Daydreams: When an institution becomes a community
Opening a line of communication between the debaters and the dialoguers
Published: Tuesday, March 6, 2012
Updated: Wednesday, March 7, 2012 02:03
I have a riddle for you. It's World War II. As battle raged overhead and depth charges were being dropped on all sides of them, why couldn't the two U.S. submarine officers communicate with one another? Because they were in two different submarines! Submarines, you may already know, cannot communicate directly with one another (salt water's low conductivity precludes it).
From where I sit, not that anybody asked, it looks to me like the Skidmore News Editor-in-chief and the aggrieved Skidmore students are in two different submarines, in effect operating from differing air-tight assumptions. Try as they might, although each acknowledges the reality of the war surrounding them, they manifestly can't get their point across to the other. Until they recognize the source of their (at present bitter) conflict, they will not come to an understanding.
Their differences derive, I believe, from the dichotomy in human society between two distinct spheres of life. The distinction, not recognized by either party so far, lies in two specific words they use when the students call for dialogue and the Editor calls for debate. Each is an act of communication characteristic of two different realms, namely, the private and the public realms—and never the twain shall meet. It just isn't in the cards; they are different animals.

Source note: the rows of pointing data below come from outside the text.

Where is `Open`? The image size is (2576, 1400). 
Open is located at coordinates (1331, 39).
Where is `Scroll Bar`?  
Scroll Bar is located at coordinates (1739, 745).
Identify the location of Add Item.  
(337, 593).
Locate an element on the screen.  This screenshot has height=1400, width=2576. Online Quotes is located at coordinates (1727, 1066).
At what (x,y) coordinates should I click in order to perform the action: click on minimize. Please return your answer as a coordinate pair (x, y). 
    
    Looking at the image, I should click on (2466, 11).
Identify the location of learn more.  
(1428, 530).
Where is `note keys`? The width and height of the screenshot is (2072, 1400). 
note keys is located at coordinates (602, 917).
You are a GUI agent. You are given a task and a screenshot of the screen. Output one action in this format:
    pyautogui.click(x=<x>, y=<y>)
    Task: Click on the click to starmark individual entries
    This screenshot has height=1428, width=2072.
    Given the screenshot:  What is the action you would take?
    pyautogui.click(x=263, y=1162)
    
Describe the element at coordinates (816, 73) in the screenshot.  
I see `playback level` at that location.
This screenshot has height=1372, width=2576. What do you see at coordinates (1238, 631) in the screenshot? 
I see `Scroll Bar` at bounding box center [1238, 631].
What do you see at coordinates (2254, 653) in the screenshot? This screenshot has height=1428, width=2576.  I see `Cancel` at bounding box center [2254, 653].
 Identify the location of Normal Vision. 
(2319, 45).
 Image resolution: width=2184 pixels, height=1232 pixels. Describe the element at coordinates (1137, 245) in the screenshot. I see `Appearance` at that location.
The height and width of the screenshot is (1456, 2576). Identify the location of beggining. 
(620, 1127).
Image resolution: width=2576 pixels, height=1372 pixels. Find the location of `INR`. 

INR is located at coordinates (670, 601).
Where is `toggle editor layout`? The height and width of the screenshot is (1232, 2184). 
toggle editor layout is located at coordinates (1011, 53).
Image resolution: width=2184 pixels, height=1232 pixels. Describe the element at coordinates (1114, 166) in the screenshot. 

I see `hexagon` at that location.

Dialogue belongs to the private realm, being a conversation, a thoughtful exchange between two or more people. Often, but not always, dialogue is a function limited to small groups and social intimates. It has no goal other than the communication itself, the sharing of a personal experience or an insight, or the attainment of the bond that results from a mutual airing of differences. It has relevance in business and political settings, too. But it is personhood, not persuasion, that chiefly characterizes dialogue. Such was the outcome sought at the Interrupt Silence meeting last Wednesday night, I gather.
By contrast, the debate that the Editor is calling for is an entirely different sort of discourse. Despite connotations of contentiousness and controversy, the essence of debate is a public deliberation over the truth of a certain proposition or course of action. The challenge of articulating our views in public leads to greater clarity of thought and to the fulfillment of our true visions. The Editor wants, in his own words, "a rigorous, deliberative atmosphere on campus." Here the desired emphasis is the opposite of dialogue; it's on persuasion, not personhood, and the venue for that is a forum where issues can be debated and a new course of action set.
Fair enough. For whatever reason, the Editor values the experience of public discussion of issues over the sharing which occurs in dialogues. That is his preference. By the same token, for their personal reasons, the students prefer the dialogue as a setting for airing their grievances. But people shouldn't expect the private setting to meet the goals of a public event, or vice versa. The Editor makes a mistake when expecting dialogues to be other than—well, dialogues. And the students are mistaken when they haven't recognized that the next step after dialogue is to bring their grievances to the level of a community arena where they can be deliberated upon publicly. Each has an indispensable place in the process, but they are not at all the same thing.
There is a point at which the private sharing of feelings needs to evolve into a public discussion of issues. But this does not happen automatically. At some point, a solidarity meeting has to draw some conclusions and decide who to approach about making changes in the environment. Then, at the moment they bring this issue to the institutional authority, it becomes a public discussion. In the meantime, dialogue should not be disparaged. This is the common route of progress.
However, it can also progress southward, as the emotionally damaging exchanges so far demonstrate. The bitterness of the conflict is something to be deplored as very unfortunate—and unnecessary. By my analysis, it is a direct result of all parties indulging in the written expression, which is public expression, of undigested opining way outside of the private boundaries of our minds and living rooms. Casting aspersions and attributing motivations to people, some done under cover of anonymity, constituted a high percentage of this communication.
Neither dialogue nor debate need entail such antagonism. The virtue common to both private and public discourse is listening, and better still, deep listening. Actually, it turns out, both our Editor and the students want to break the Silence and have people speak in a safe environment. But then, everyone also has to be prepared to listen. It signals that you are inviting someone into public friendship (as distinct from "friending" someone). I think what we really want is not so much to "belong" to an institution as to belong to each other in this significant way. That's what I want, anyway. And I believe we can. That's when an institution becomes a community.